Work task ▸
From the line containing "You are a GUI" to the final line of the entries, every line is to be reproduced exactly; no other line belongs in the output.

Recorded data ▸
★ ★ ★ ★ ★ ★ ★

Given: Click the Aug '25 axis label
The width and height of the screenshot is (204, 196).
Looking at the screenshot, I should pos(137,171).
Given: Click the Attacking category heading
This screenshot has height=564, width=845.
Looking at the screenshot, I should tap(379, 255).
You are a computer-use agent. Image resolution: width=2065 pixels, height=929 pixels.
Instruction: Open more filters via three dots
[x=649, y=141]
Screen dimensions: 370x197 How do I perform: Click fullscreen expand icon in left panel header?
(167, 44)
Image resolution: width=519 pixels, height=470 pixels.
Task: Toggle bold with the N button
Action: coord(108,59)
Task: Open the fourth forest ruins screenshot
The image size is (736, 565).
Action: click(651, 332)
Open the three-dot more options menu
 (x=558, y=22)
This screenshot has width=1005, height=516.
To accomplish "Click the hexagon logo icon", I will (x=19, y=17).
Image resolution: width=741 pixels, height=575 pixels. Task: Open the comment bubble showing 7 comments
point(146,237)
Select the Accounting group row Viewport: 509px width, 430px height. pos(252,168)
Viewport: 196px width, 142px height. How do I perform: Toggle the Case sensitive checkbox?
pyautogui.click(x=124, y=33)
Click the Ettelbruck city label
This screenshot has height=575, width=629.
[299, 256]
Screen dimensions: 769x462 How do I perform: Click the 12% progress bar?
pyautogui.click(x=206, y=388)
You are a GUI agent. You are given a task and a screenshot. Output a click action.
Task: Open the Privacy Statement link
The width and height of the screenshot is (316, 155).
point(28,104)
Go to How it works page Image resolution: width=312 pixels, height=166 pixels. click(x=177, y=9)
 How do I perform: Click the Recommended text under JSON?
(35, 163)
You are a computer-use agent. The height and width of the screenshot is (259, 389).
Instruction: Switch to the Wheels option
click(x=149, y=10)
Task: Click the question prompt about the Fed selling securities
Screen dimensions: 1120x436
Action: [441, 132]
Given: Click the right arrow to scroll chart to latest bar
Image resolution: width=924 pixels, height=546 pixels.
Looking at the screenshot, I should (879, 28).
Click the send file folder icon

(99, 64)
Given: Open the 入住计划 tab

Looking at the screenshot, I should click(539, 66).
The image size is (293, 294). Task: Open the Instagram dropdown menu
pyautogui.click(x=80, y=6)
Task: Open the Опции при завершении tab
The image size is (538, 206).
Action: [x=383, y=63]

★ ★ ★ ★ ★ ★ ★

Solved problem ▸
You are a GUI agent. You are given a task and a screenshot. Output a click action.
Task: Open the Privacy Statement link
The width and height of the screenshot is (316, 155).
point(28,104)
Go to How it works page Image resolution: width=312 pixels, height=166 pixels. click(x=177, y=9)
 How do I perform: Click the Recommended text under JSON?
(35, 163)
You are a computer-use agent. The height and width of the screenshot is (259, 389).
Instruction: Switch to the Wheels option
click(x=149, y=10)
Task: Click the question prompt about the Fed selling securities
Screen dimensions: 1120x436
Action: [441, 132]
Given: Click the right arrow to scroll chart to latest bar
Image resolution: width=924 pixels, height=546 pixels.
Looking at the screenshot, I should (879, 28).
Click the send file folder icon

(99, 64)
Given: Open the 入住计划 tab

Looking at the screenshot, I should click(539, 66).
The image size is (293, 294). Task: Open the Instagram dropdown menu
pyautogui.click(x=80, y=6)
Task: Open the Опции при завершении tab
The image size is (538, 206).
Action: [x=383, y=63]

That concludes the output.